From the beginning, the only outsiders permitted to enter Hell were bona fide scholars who could prove, to the satisfaction of the library management, that they needed to see a particular print or book. Browsing was never allowed.

The collection over 1,700 books and many more prints and pamphlets was obtained partly by raids and confiscations. A large part of L'Enfer came from the private library of a political opponent of the Emperor Napoleon III, who was raided by police looking for anti-Imperial tracts in 1866. They found hundreds of old works which were judged "contrary to good public morals". A court ordered the books to be burned but the then head of the Bibliothque Nationale insisted they should be saved for posterity.

The exhibition reveals some interesting, historical differences in erotic tastes. The earliest, 17th and 18th century, material dwells on the straightforward pleasures of the flesh.

The celebration of the pleasures of pain imposed or submitted begins with the Marquis of Sade in the late 18th century. Pornography from the French Revolutionary period is mostly political, especially scurrilous allegations about the sexual appetite and imagination of Marie Antoinette.

The 19th century concentrates on the blazing sexuality lying below the stern conservative or domestic exterior of life.

"We imposed no particular censorship. Fortunately, there is little in the overall collection which is, for instance, paedophilic," said Marie-Franoise Quignard. What comes over when you go through the whole collection is just how repetitive our sexual imaginations and interests are. You find the same images and themes, the same fixation with male and female genitalia, the same interest in unusual ways of performing acts of sex. In the end you become dulled by it all or you just laugh.

"On the other hand, this is a library, and this is, finally, a literary exhibition. It is fascinating to see how different writers, including well-known conventional writers, like George Bataille, Guillaume Apollinaire, Pierre Louys, adopted different approaches to erotic writing, some desperately serious, some very funny."

Is there anything, finally, that can still shock the custodians of one of the world's most notorious collections of erotica?

"Yes," said M. Seckel. "Most of Sade is elegant and austere in its own way but his 120 days of Sodom is, frankly, disgusting, nothing but shitting and pissing."

"Yes," said Mme Quignard. "There is a photograph of an act of oral sex by the artist Man Ray. Here, it is in the catalogue somewhere..."

She leafed through the pages of the catalogue. We were sitting in the foyer at the main entrance to the library at this stage and attracting some odd looks.

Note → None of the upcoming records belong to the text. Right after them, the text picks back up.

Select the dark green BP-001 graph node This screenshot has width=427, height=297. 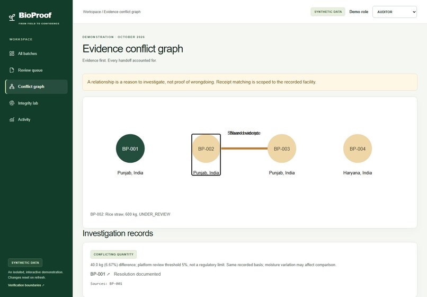click(x=130, y=149)
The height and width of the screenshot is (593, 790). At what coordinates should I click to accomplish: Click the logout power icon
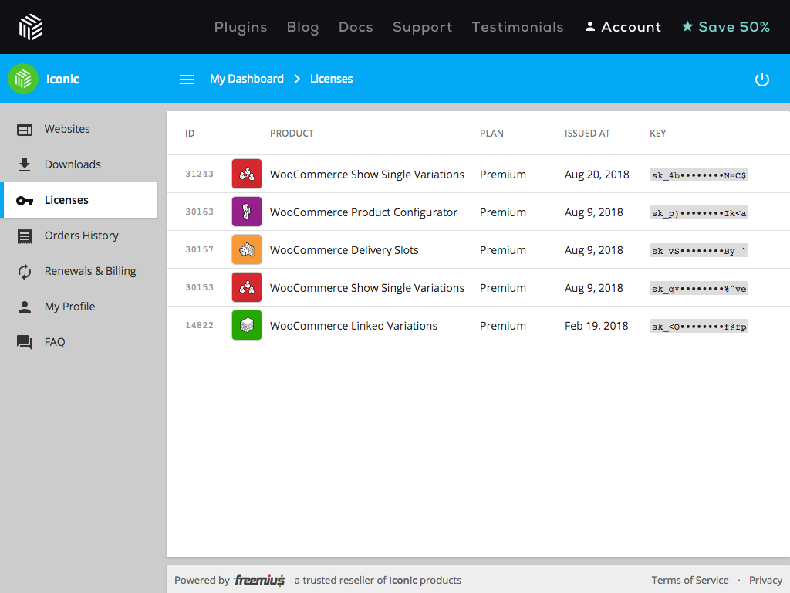click(762, 79)
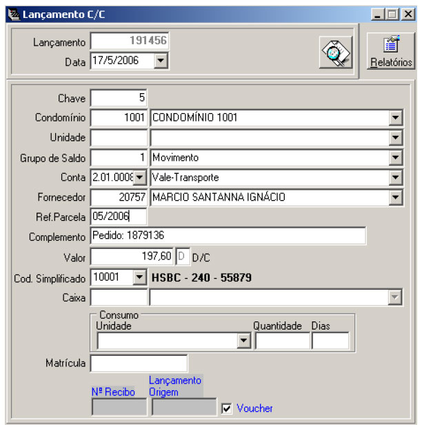Click the Voucher label link

click(254, 408)
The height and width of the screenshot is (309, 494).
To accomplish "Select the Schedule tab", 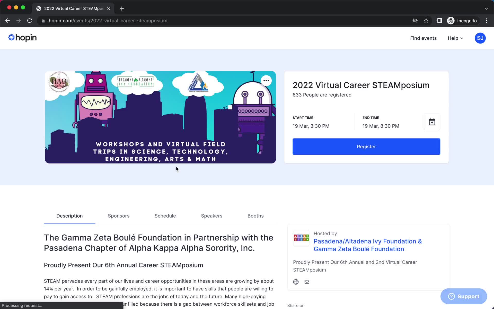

"Here it is," she said, holding up a close-up of an act of fellatio. "For some reason, I find that this goes just too far. Perhaps because it is a photograph and so real, while engravings or lithographs, give you a certain distance and idealisation. Man Ray confronts you point-blank here with something which should, perhaps, better remain intimate."

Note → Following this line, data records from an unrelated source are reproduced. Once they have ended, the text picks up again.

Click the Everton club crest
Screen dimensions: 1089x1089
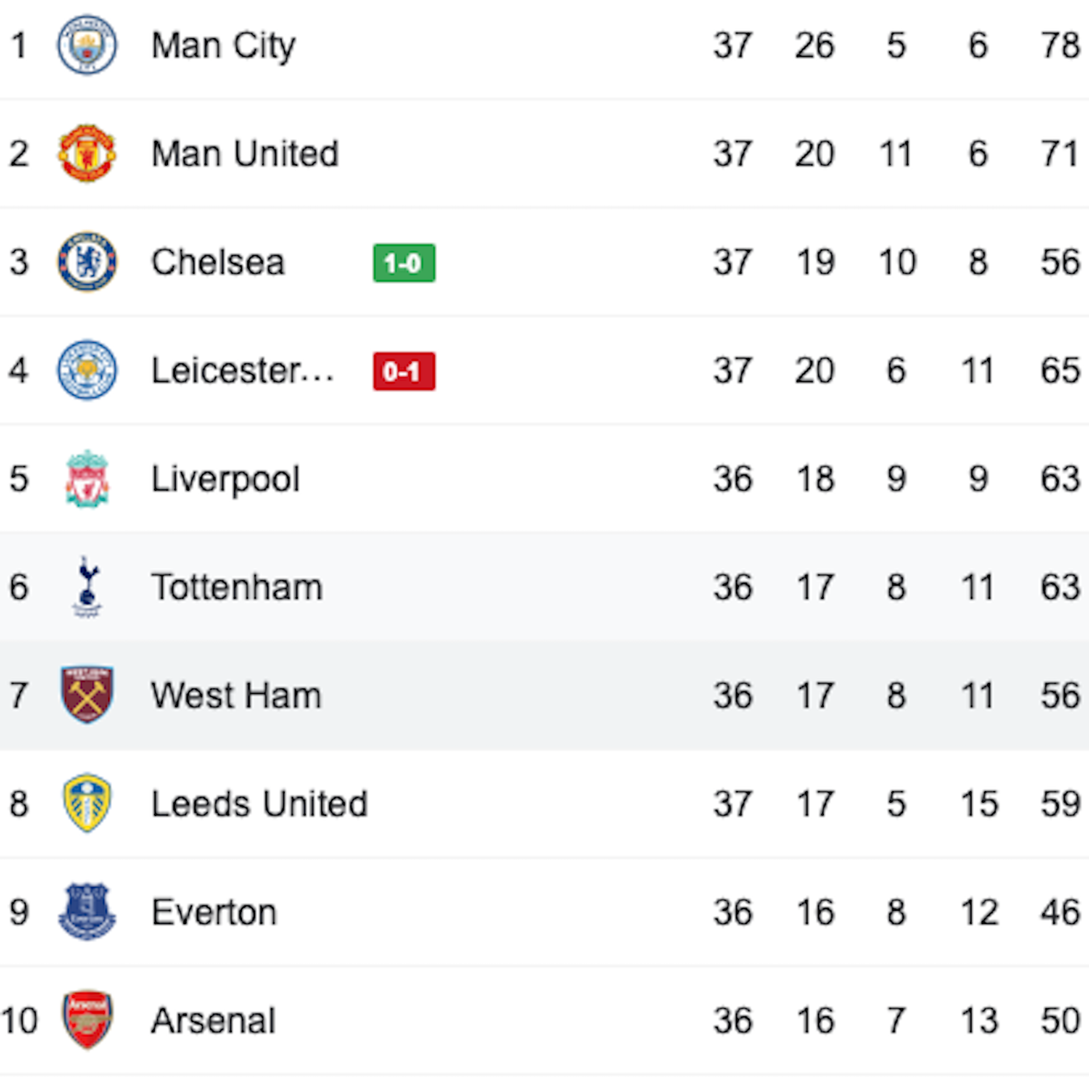(x=87, y=911)
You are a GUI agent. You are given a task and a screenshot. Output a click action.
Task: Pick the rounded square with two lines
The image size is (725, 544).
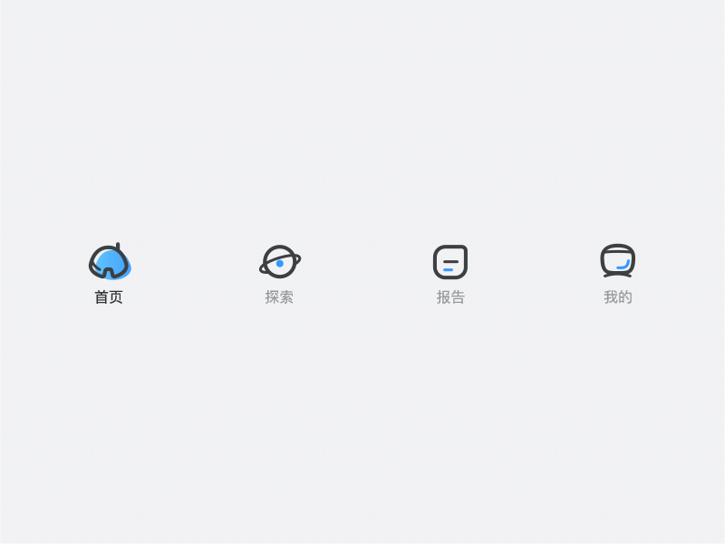pyautogui.click(x=450, y=262)
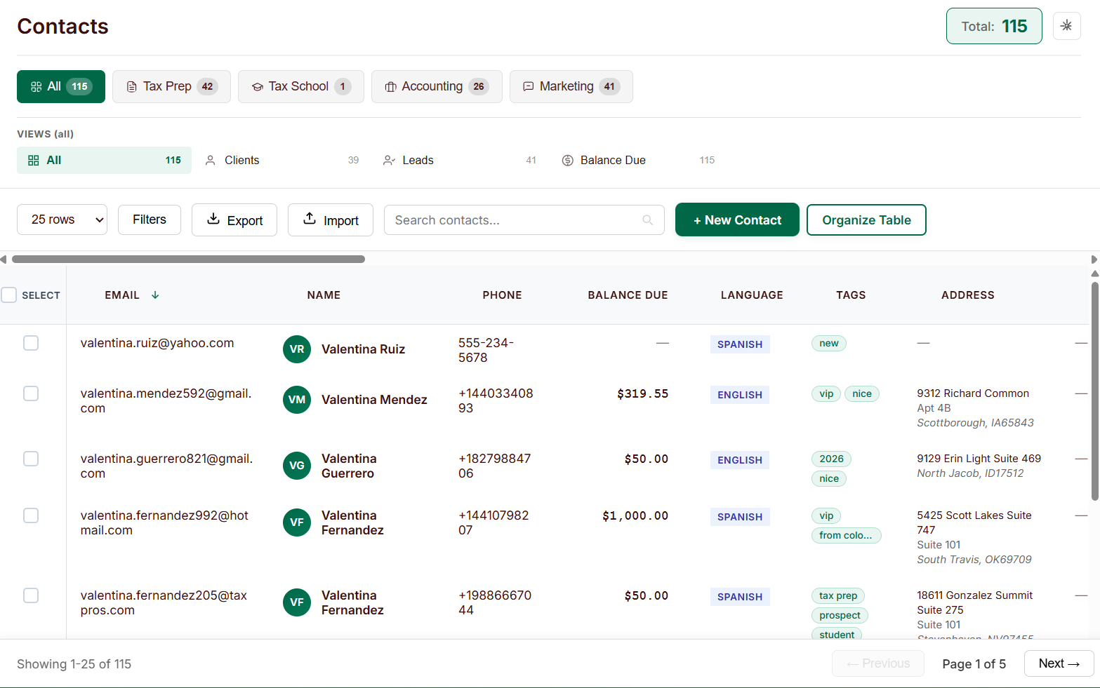Open the Organize Table dialog

click(866, 220)

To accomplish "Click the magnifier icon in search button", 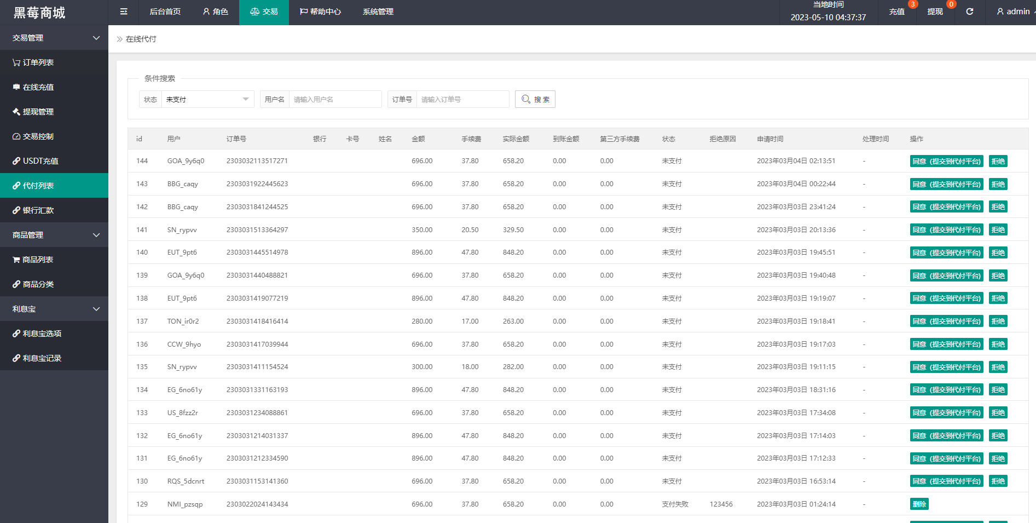I will (x=526, y=99).
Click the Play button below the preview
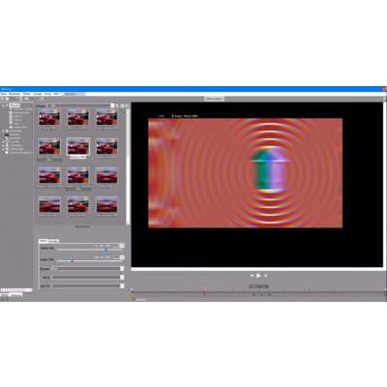This screenshot has height=387, width=387. tap(258, 276)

Much the same might be said of almost everything else in a fascinating but disturbing exhibition, Almost all of this material was, after all, intended for viewing in deep privacy. To view in the sobre surroundings of a national library is educational but deeply unsettling.

The exhibition "L'Enfer de la Bibliotheque, Eros aus secret" is open at the Bibliothque Francois Mitterrand in the 13th arrondissement from 10am to 7pm on Tuesdays to Saturdays and from 1pm to 7pm on Sundays from tomorrow until 2 March. It cost 7 (5) to get in. Under 16s are banned.

For the price of a Metro ticket, however, anyone including under 16s can have a peep into Hell by riding Line 10 from 17 December.